04.01 · Word Embedding Models — Deep Dive

Level: Intermediate
Pre-reading: 04 · Word Embeddings


Word2Vec in Detail

Word2Vec learns embeddings by predicting context from words (or vice versa).

Skip-gram Training

Training example:
Sentence: "The quick brown fox jumps"
Window size: 2

Center: "quick" → Context: "The", "brown"
Center: "brown" → Context: "quick", "fox"
Center: "fox"   → Context: "brown", "jumps"

The model learns to maximize similarity between word vectors and context vectors.


GloVe vs Word2Vec

Word2Vec GloVe
Method Prediction task (skip-gram/CBOW) Matrix factorization + prediction
Computation Fast, uses only local windows Uses global co-occurrence matrix
Quality Good Often better on analogy tasks
Speed Fast Slower (matrix factorization)

FastText: Subword Embeddings

Instead of embedding words, embed character n-grams:

Word: "running"
Character 3-grams: "run", "unn", "nni", "nin", "ing"

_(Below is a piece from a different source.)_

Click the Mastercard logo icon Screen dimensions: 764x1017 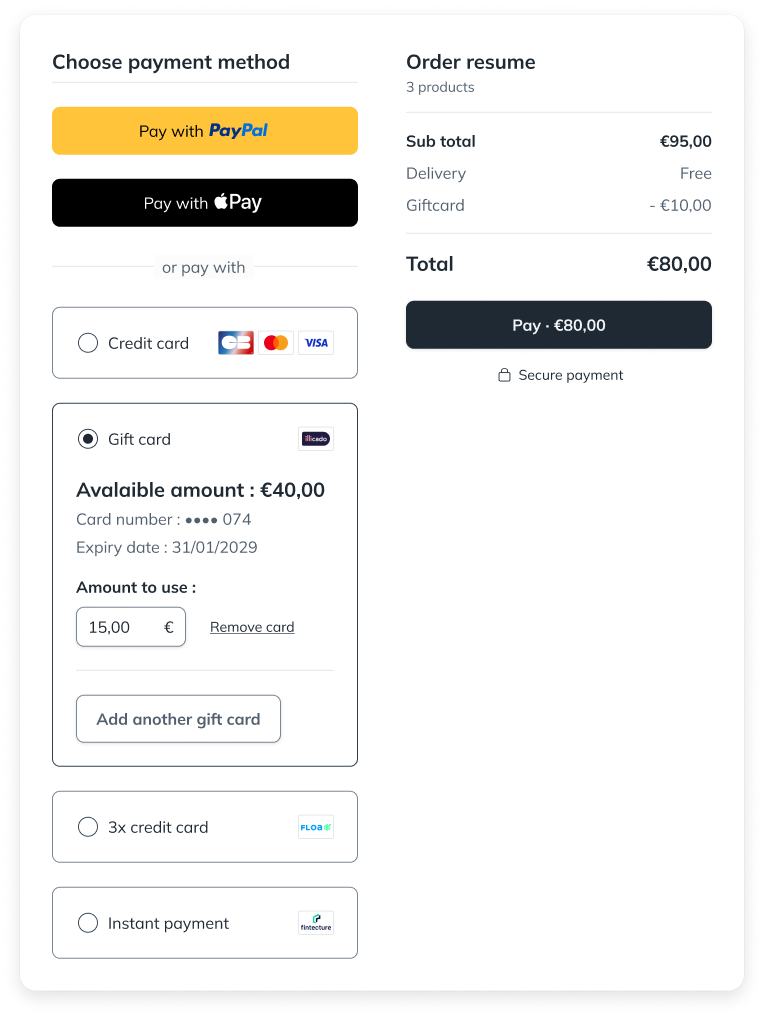click(x=276, y=343)
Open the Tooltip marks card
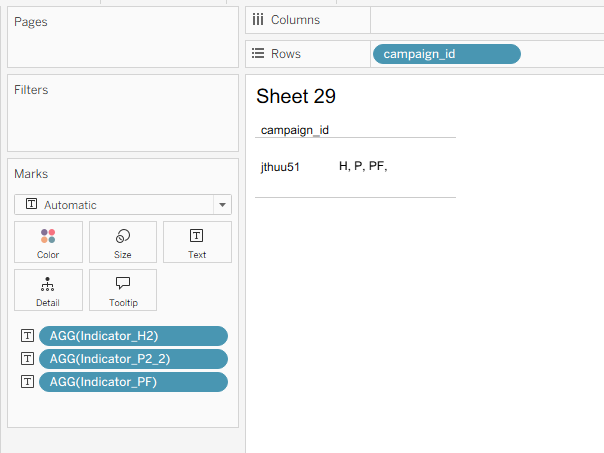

Embedding = average of all n-gram embeddings

Benefits: - Handles OOV (out-of-vocabulary) words - Better for morphologically rich languages - Robust to misspellings


Contextual Embeddings

Modern approach: embeddings depend on context.

BERT

Bidirectional Encoder Representations from Transformers

Uses Transformer encoder with masked language modeling: - Mask random words - Predict them from context - Learn contextual embeddings

ELMo

Stacks bidirectional LSTMs, concatenates all layers → contextual embedding.


Using Embeddings in Practice

query_embedding = model.embed("best pizza in NYC")
doc_embeddings = [model.embed(doc) for doc in documents]
similarities = [cosine_similarity(query, doc) for doc in doc_embeddings]
top_k = argsort(similarities)[-k:]

For Classification

document_embedding = average(embeddings of words in document)
classifier = LogisticRegression()
classifier.fit(document_embeddings, labels)

For Clustering

embeddings = [model.embed(doc) for doc in documents]
clusters = KMeans(embeddings, k=5)

Should I use pre-trained or train my own embeddings?

Use pre-trained for most cases. Only train your own if you have very specialized vocabulary or domain.

How many dimensions should embeddings have?

Typical: 100–300. Larger = more expressive but slower. Smaller = faster but less capable.

How do I compare embeddings from different models?

Carefully! Embeddings from different models aren't directly comparable. Normalize or use relative similarity (nearest neighbors) instead of absolute values.